_Data to use:_
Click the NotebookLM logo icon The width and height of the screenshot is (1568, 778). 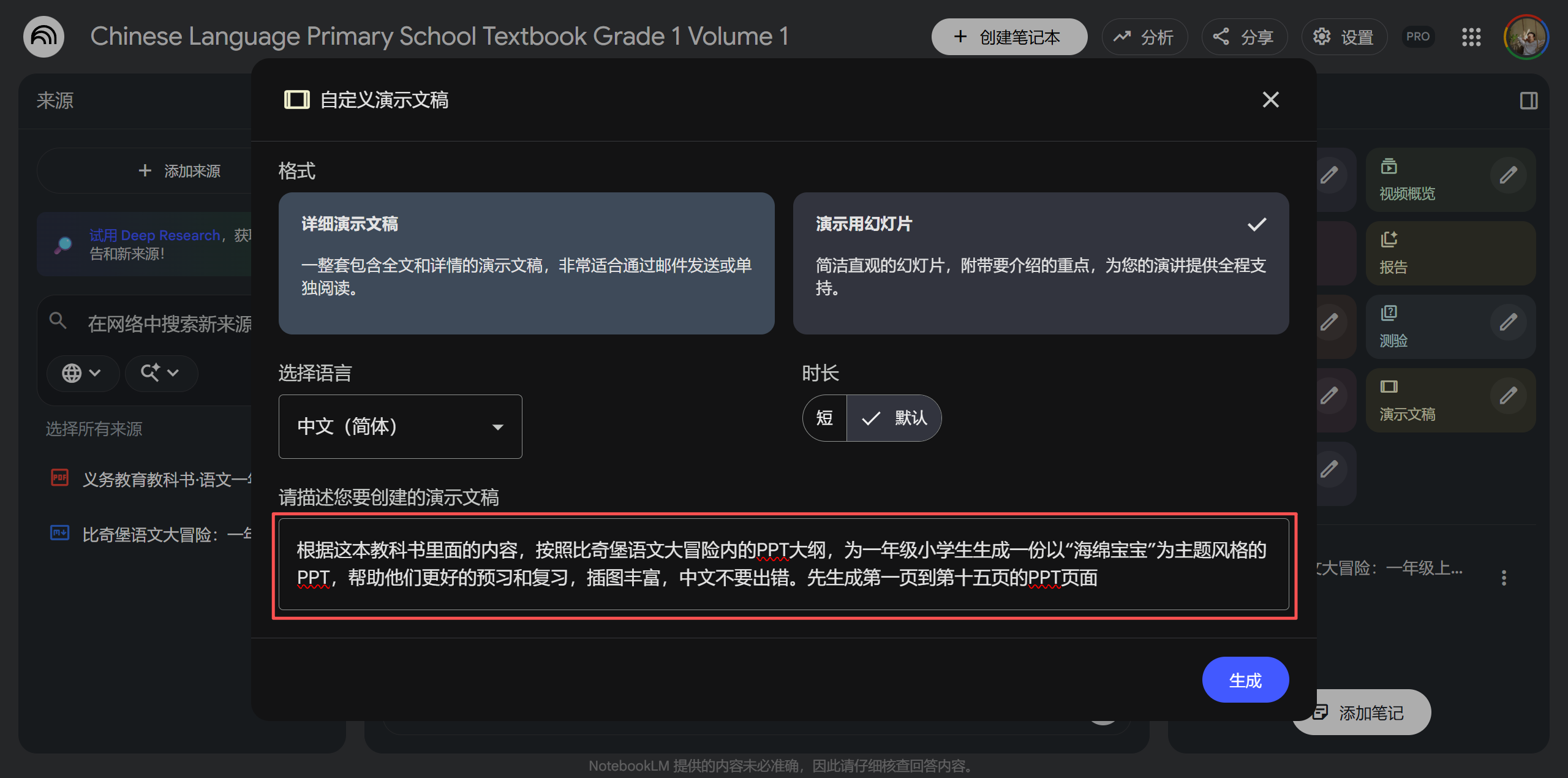tap(43, 36)
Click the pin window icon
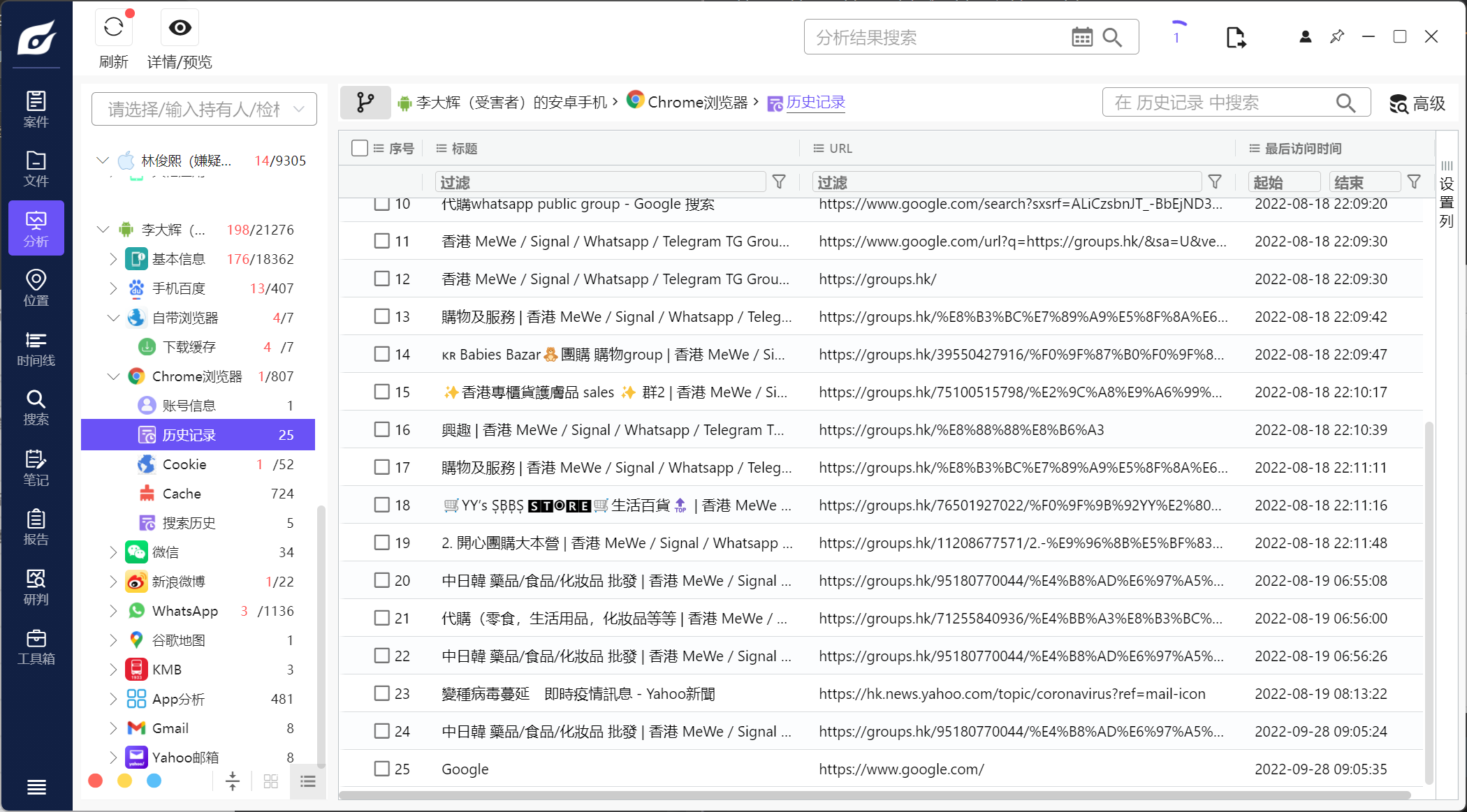Screen dimensions: 1467x812 [1336, 37]
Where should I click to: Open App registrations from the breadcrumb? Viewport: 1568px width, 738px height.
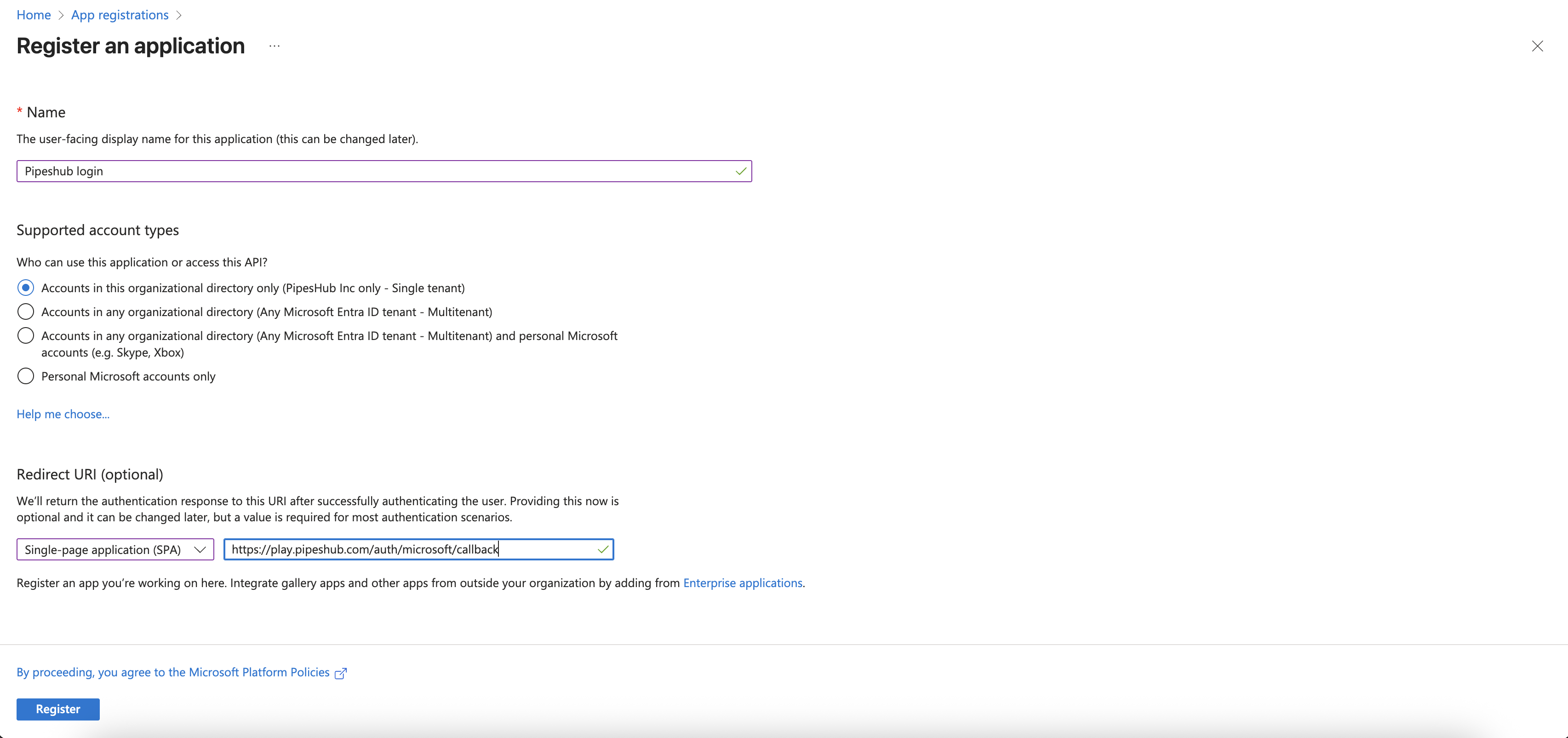click(x=119, y=15)
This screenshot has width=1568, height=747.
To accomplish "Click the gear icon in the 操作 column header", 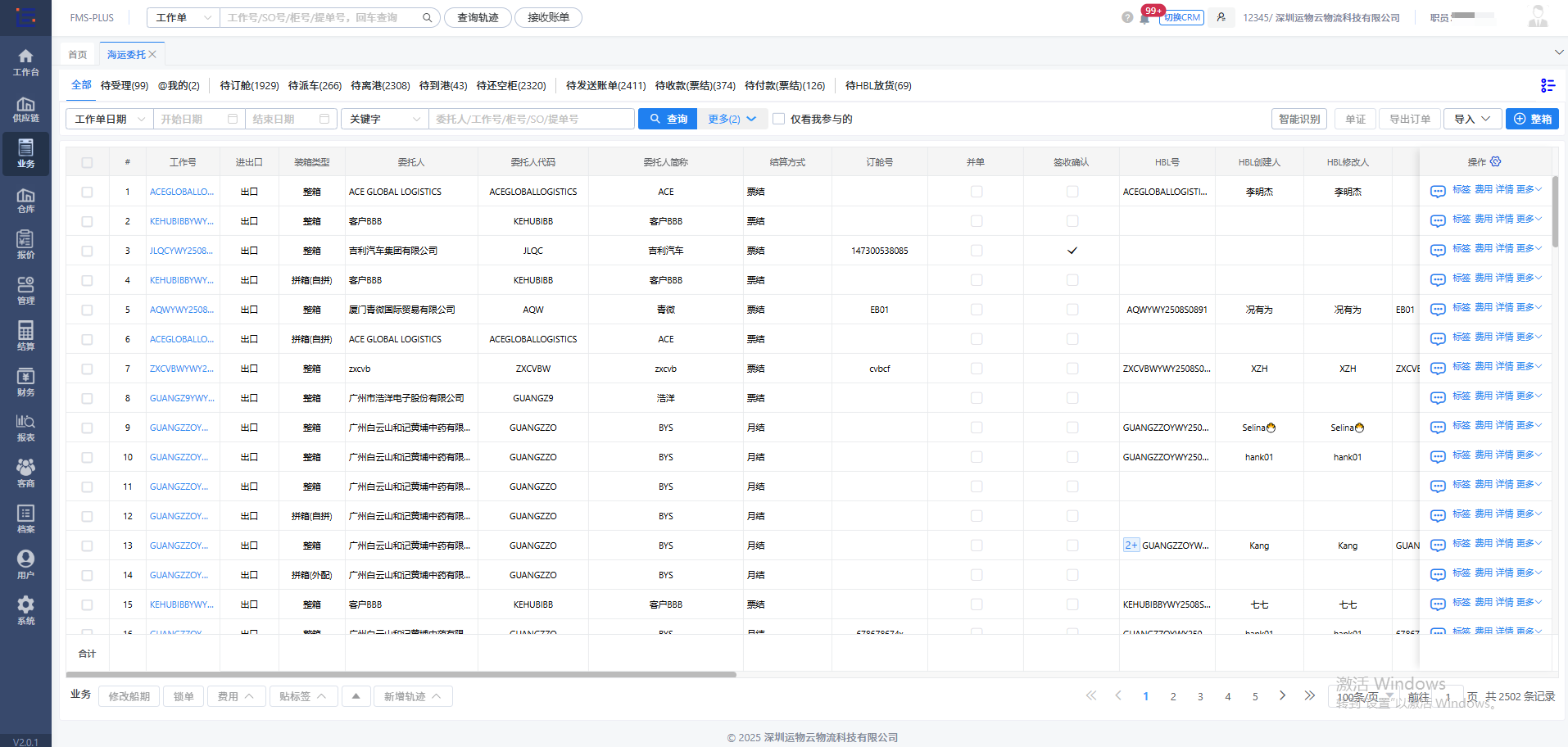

_Exercise aim:_ Without the pictures, repeat exactly the lines running from the line containing "Click the pin window icon" through the end of the data, both ends included.

_Task output:_
Click the pin window icon
Screen dimensions: 1467x812 [1336, 37]
Where should I click to: Open App registrations from the breadcrumb? Viewport: 1568px width, 738px height.
click(x=119, y=15)
This screenshot has width=1568, height=747.
To accomplish "Click the gear icon in the 操作 column header", 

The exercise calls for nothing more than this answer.